Esta
expresión insípida y monstruosa, engendrada de alquiler en alguna mazmorra de
la inteligencia filistea, atenta por derecho contra las normas más elementales
de la lógica. En su afán de remedar a cada instante la originalidad más
promiscua debe contraer hasta el infinito, como un chicle elástico, el tiempo
que se disuelve entre sus manos. Primero fue el año cero, más adelante el día, antepenúltimo
es el minuto, antes que ningún instante pueda tomar el relevo de un nanosegundo.

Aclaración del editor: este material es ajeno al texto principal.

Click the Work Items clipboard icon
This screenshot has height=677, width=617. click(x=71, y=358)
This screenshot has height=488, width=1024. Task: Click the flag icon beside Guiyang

Subyace en su neutralidad un temor, de tan bélico, apocalíptico y virtual. Obsesionada
por la profundidad geológica de la era cristiana, el neopoder no se conforma
con travestirla; necesita su glaciación. Si el nacimiento de Cristo inaugura el
tiempo escatológico de la humanidad redimida, marcada para siempre por la
afirmación de la unidad, nuestra época replica, pagana y supersticiosa, cualquier
cosmogonía cuya poética puede quedar reducida a las cenizas minimalistas de
agujeros negros e hiperbólicas onomatopeyas paranomásicas como el big bang. El colmo angustioso de su
felicidad consiste en que nada pueda ser
todavía. Ni siquiera en potencia. Como un hongo atómico, aniquilará por eones hasta
el recuerdo del concepto de Tradición. Emergerá intacta, inatacable, su mentira.
Como un orgasmo retenido.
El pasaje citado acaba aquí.